Selon l’étude, 72 % des élèves qui fréquentaient les écoles anglophones obtenaient leur diplôme en cinq ans, comparativement à 53 % des élèves des écoles francophones.
Les élèves qui fréquentent une école anglophone à Montréal ont deux fois plus de chances de réussir que ceux qui vont à l’école francophone.
Il s’agit de l’un des constats qui figurent dans une étude sur l’environnement éducatif et la diplomation qui a été réalisée pour le compte des commissions scolaires de l’île de Montréal.
Selon l’étude, 53 % des élèves obtenaient leur diplôme en 2005 dans les délais normaux dans le secteur français, comparativement à 72 % dans le secteur anglais. On y précise aussi qu’un enfant anglophone inscrit dans une école française ne réussissait pas mieux que son camarade de classe de langue maternelle française.

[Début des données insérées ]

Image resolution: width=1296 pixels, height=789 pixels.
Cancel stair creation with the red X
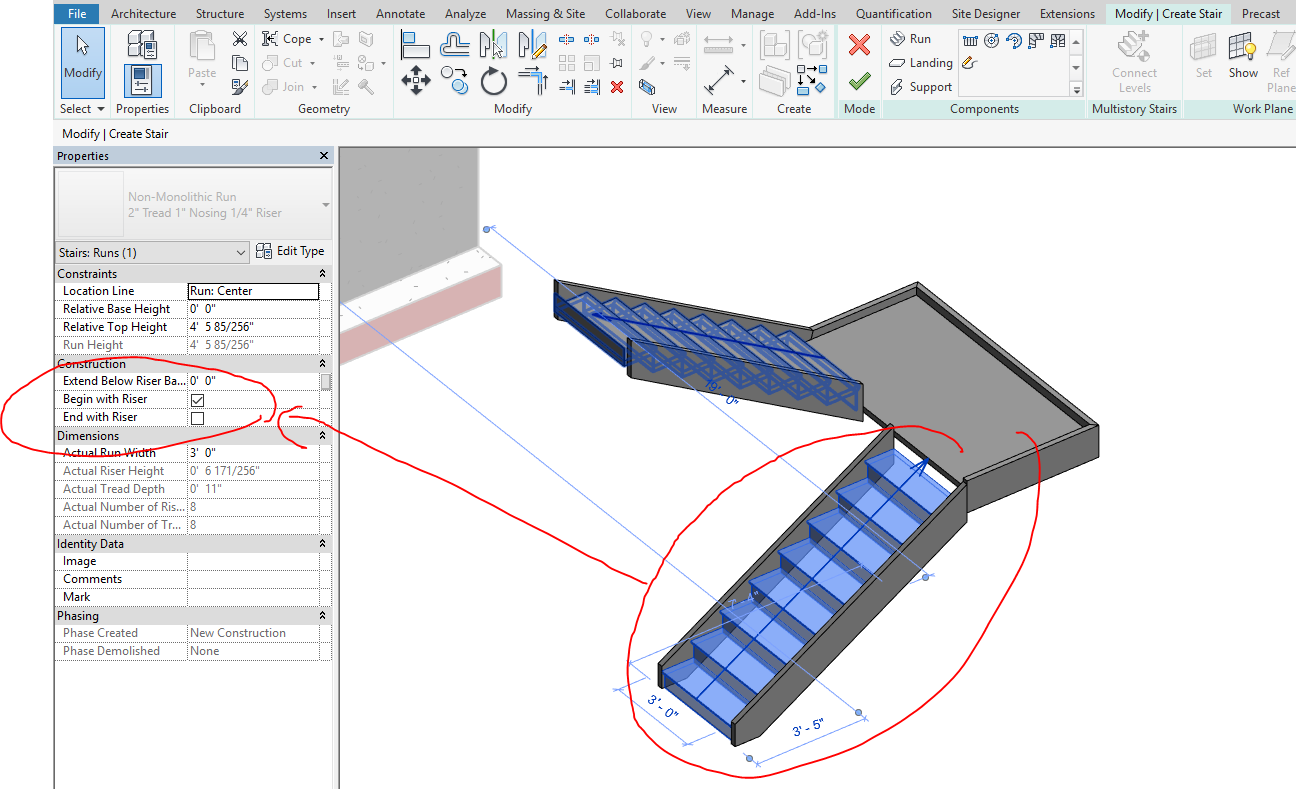point(859,45)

Un des membres de l’équipe de recherche, Pierre Lapointe, de l’Université de Montréal, avance que les écarts de performance semblent liés à certaines caractéristiques des organisations scolaires. Il observe qu’une plus forte proportion d’élèves des écoles anglophones se présentent aux examens ministériels de cinquième secondaire, alors que, dans le secteur francophone, une sorte d’«écrémage» est effectuée au préalable. On développe d’autres voies pour ne pas placer l’élève en situation d’échec.
Outre le secteur linguistique, plusieurs facteurs significatifs ont une influence sur l’obtention d’un diplôme après cinq ans au secondaire. On constate notamment que les filles ont deux fois plus de chances de réussir que les garçons. Ceux qui ont fréquenté le privé ont quant à eux cinq fois plus de chances d’obtenir leur diplôme que ceux qui ont étudié dans le public. Enfin, les élèves identifiés comme étant en difficulté ont six fois moins de chances d’obtenir leur diplôme.